One other thing I forgot to mention: as a college student, I can't really afford to do complicated food. Micro worms would probably be the most live thing I could do, since they require so little space, and don't need very much care and are easy to harvest. I also don't have a good freezer fridge for frozen food. So the best I could do is either microworms, or pellet (probably some sort of Hikari food), as freeze dried would be a big hassle to rehydrate and comes in too big of a container for just one fish. Snails might also do well, since I can just add a bladder snail into the tank from who knows where.


----------



## FuzzyCrawdad (Mar 21, 2015)

ichthyogeek said:


> I actually saw ember tetras today at the AFA! I can get like, 6 for 12.00$, which isn't bad...but a substantial school seems kind of big for a 2.5 gallon...
> 
> I could maybe get endler's, but if so, then it would probably be a trio of M;2F, but that also seems quite large for a 2.5 gallon...
> 
> ...


Whoops, sorry, didn't see that (about the CPDs). You wouldn't necessarily need a substantial school, 3 of a tetra species is technically enough to keep them happy, you could maybe pull off 5 of a really small fish (like embers, which don't even make it to quite 1"). To be completely honest with you, shrimps might be your best bet, without fish. Shrimps are plenty entertaining themselves, especially in a tank that small.

Ahhh, the varying degrees of college poverty lol I'm a college student myself but I have a massive batch of homemade gel food and a few sleeves of blood worms and brine shrimp in the freezer (I've got three tanks, though, so quantity is as important as quality). Your food dilemma would be answered by just shrimp as well, you'd be 100% fine on having just one pouch of Hikari shrimp pellets (it's "expensive" but trust me, worth the buy), supplemented with the occasional tiny morsel of a veggie and the algae that will no doubt try to take hold.


----------



## ichthyogeek (Jul 9, 2014)

Hmm...but is 3 enough for them to feel content enough to breed? Or would this be more of an ornamental non-breeding setup? What are other smaller fish that could work in a group of 5?

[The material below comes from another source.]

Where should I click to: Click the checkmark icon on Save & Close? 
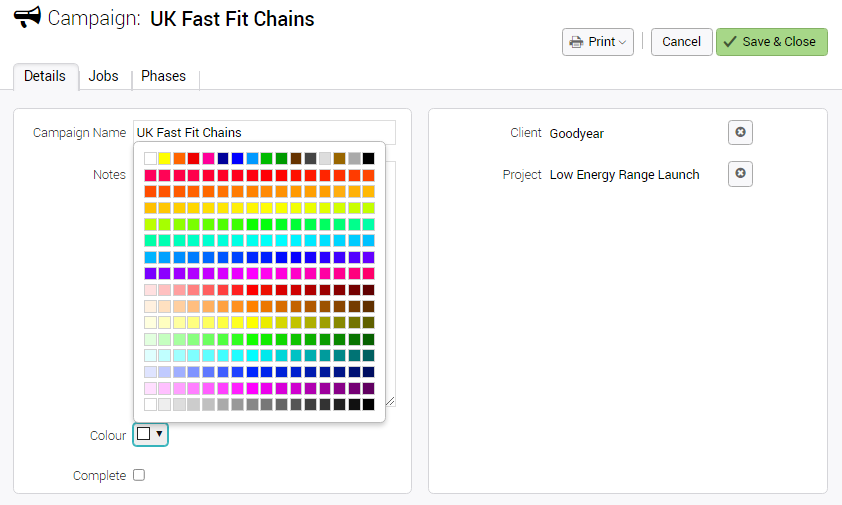(730, 41)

I really do like shrimp...but one gets bored of them after a while. I'm more of a fish guy than a shrimp or plant guy...


----------



## SueD (Nov 20, 2010)

Ruby tetras are tiny and maybe you could do 5, but that is a really small tank. I would do 3 male endlers and leave it at that, unless you want to add a few RCS. Tank is too small to start breeding fish in there.


----------



## FuzzyCrawdad (Mar 21, 2015)

What SueD said. It won't be the numbers of the fish making it hard to breed (it would but that's only part of it) it'd be the size of your tank. If you want to breed, I'd suggest a 10g minimum.


----------



## ichthyogeek (Jul 9, 2014)

Bump on this to see if there are any other recommendations!


----------



## Helmetless Stig (Jan 10, 2016)

+1 for the sparkling gourami. You might be able to do a honey gourami instead. 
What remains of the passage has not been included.